Opinion
1999-04204
Argued November 13, 2001
December 3, 2001.
Appeal by the defendant from a judgment of the Supreme Court, Kings County (Juviler, J.), rendered April 14, 1999, convicting him of manslaughter in the second degree, reckless endangerment in the first degree, and criminal possession of a weapon in the fourth degree, upon a jury verdict, and imposing sentence.
Lynn W. L. Fahey, New York, N.Y. (Rachel Altstein of counsel), for appellant.

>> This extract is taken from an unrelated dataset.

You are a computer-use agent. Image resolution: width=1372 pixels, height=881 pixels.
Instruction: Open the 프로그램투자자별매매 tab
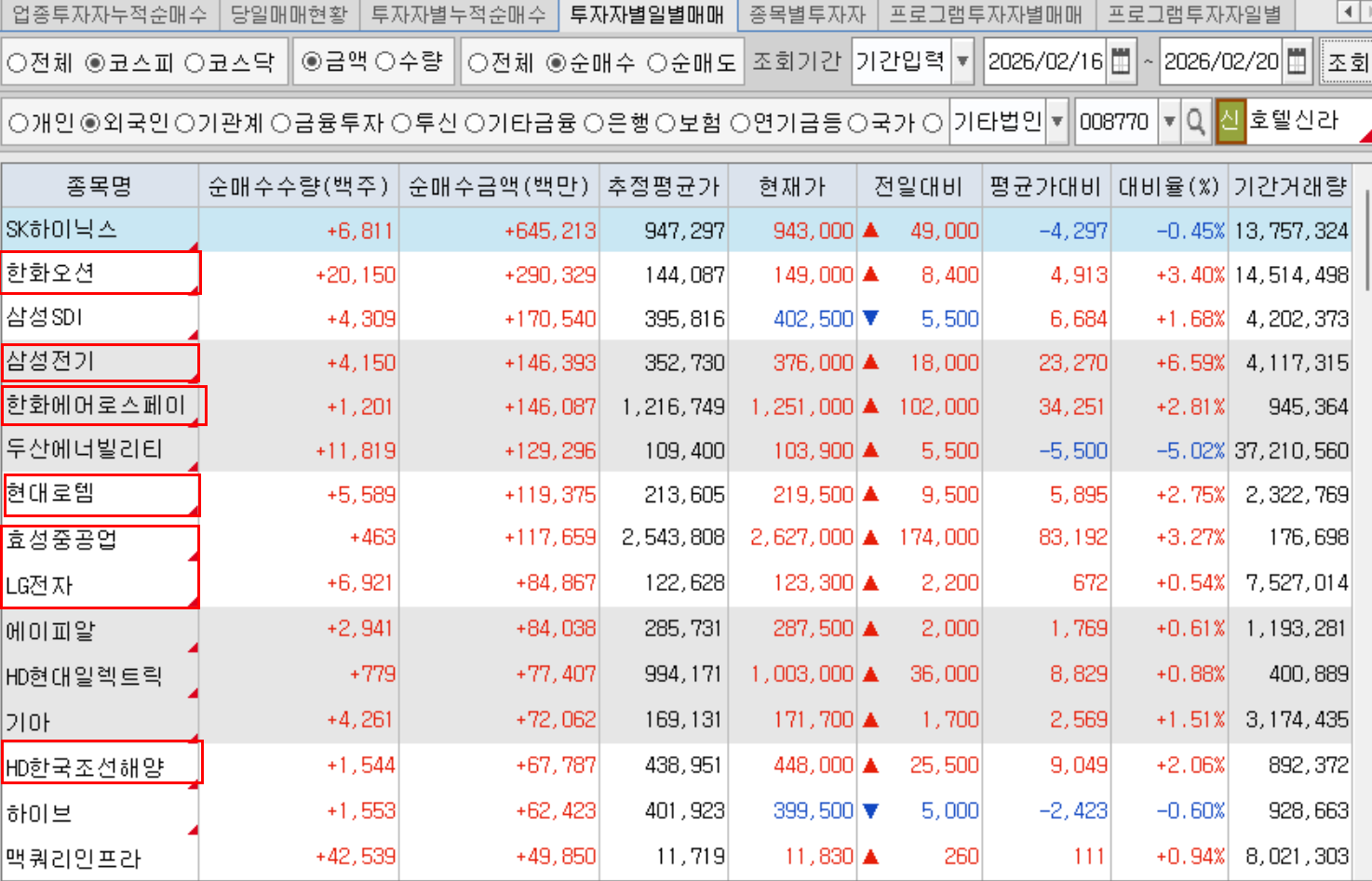pyautogui.click(x=985, y=14)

Charles J. Hynes, District Attorney, Brooklyn, N.Y. (Leonard Joblove, Florence M. Sullivan, and Stephen McLeod of counsel), for respondent.
Before: DAVID S. RITTER, J.P., GABRIEL M. KRAUSMAN, GLORIA GOLDSTEIN, SONDRA MILLER, JJ.
DECISION ORDER
ORDERED that the judgment is affirmed.
Viewing the evidence in the light most favorable to the prosecution (see, People v. Contes, 60 N.Y.2d 620), we find that it was legally sufficient to establish the defendant's guilt of manslaughter in the second degree beyond a reasonable doubt.

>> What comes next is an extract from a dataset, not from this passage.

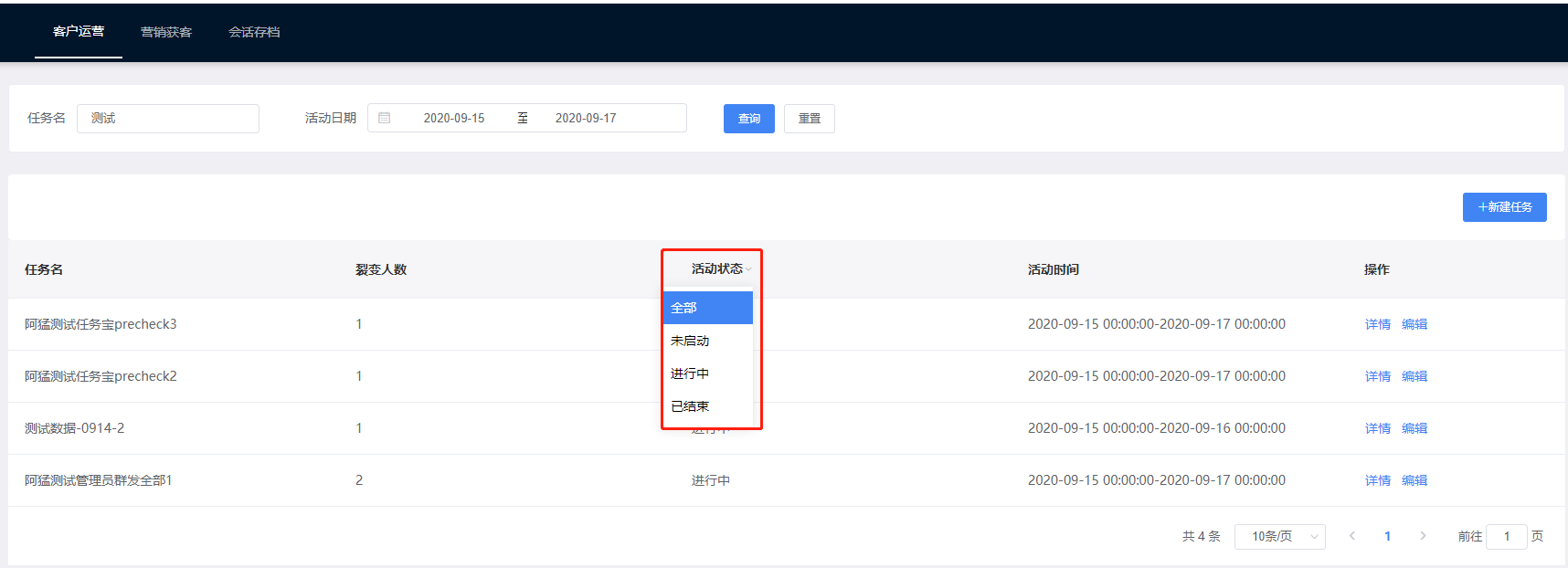This screenshot has width=1568, height=568.
Task: Go to previous page arrow
Action: 1351,536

The People proved that the defendant recklessly caused the death of 14-year-old Salena Slade (see, Penal Law §§ 15.05, 125.15; People v. Licitra, 47 N.Y.2d 554; People v. Tallarine, 223 A.D.2d 738). The defendant danced and posed with a loaded handgun in front of the decedent and two other teenaged females, and while he was handling the gun it discharged, killing the decedent (see, People v. Speringo, 258 A.D.2d 379; People v. Johnson, 205 A.D.2d 707; People v. Lee, 159 A.D.2d 991; People v. Ali, 146 A.D.2d 636; People v. Garcia, 114 A.D.2d 423). The safety lock on the gun had been disengaged, and notwithstanding that the firing pin did not function properly, the weapon was still capable of being discharged. Moreover, in recognition that it was still a lethal weapon notwithstanding the malfunctioning firing pin, the defendant routinely kept the gun in a secure hiding place. Under these circumstances, the evidence was legally sufficient to establish that the defendant was aware of and consciously disregarded a substantial and unjustifiable risk of death, and that his behavior constituted a gross deviation from the standard of conduct that a reasonable person would observe (see, People v. Licitra, supra).
RITTER, J.P., KRAUSMAN, GOLDSTEIN and S. MILLER, JJ., concur.